▸ **Input records**:
□ □ □
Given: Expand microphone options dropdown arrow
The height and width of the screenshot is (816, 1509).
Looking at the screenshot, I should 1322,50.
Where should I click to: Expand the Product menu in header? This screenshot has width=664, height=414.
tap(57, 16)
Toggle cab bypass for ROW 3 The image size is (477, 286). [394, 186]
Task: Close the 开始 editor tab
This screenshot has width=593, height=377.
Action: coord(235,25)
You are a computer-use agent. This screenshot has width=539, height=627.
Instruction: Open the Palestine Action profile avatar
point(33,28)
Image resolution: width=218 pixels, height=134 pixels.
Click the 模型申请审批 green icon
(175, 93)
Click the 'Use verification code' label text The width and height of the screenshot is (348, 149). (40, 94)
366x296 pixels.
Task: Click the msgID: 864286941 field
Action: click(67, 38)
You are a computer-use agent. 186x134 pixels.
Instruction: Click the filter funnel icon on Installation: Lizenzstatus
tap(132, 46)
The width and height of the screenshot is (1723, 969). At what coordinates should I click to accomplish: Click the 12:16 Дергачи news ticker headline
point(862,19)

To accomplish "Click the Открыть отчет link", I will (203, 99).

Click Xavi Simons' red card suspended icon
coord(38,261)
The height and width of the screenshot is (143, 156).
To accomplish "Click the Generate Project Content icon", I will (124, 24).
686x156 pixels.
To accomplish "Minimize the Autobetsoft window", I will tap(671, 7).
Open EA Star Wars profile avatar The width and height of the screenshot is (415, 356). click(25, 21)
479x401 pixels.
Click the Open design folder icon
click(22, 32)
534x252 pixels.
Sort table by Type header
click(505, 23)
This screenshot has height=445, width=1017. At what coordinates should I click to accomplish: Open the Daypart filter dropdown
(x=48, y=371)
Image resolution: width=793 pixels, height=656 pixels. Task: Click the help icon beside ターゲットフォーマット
□ □ □
▸ **Problem to solve**:
Among the entries, find every line holding "agent" and return it.

▸ **Reply**:
You are a computer-use agent. This screenshot has width=539, height=627.
You are a computer-use agent. 186x134 pixels.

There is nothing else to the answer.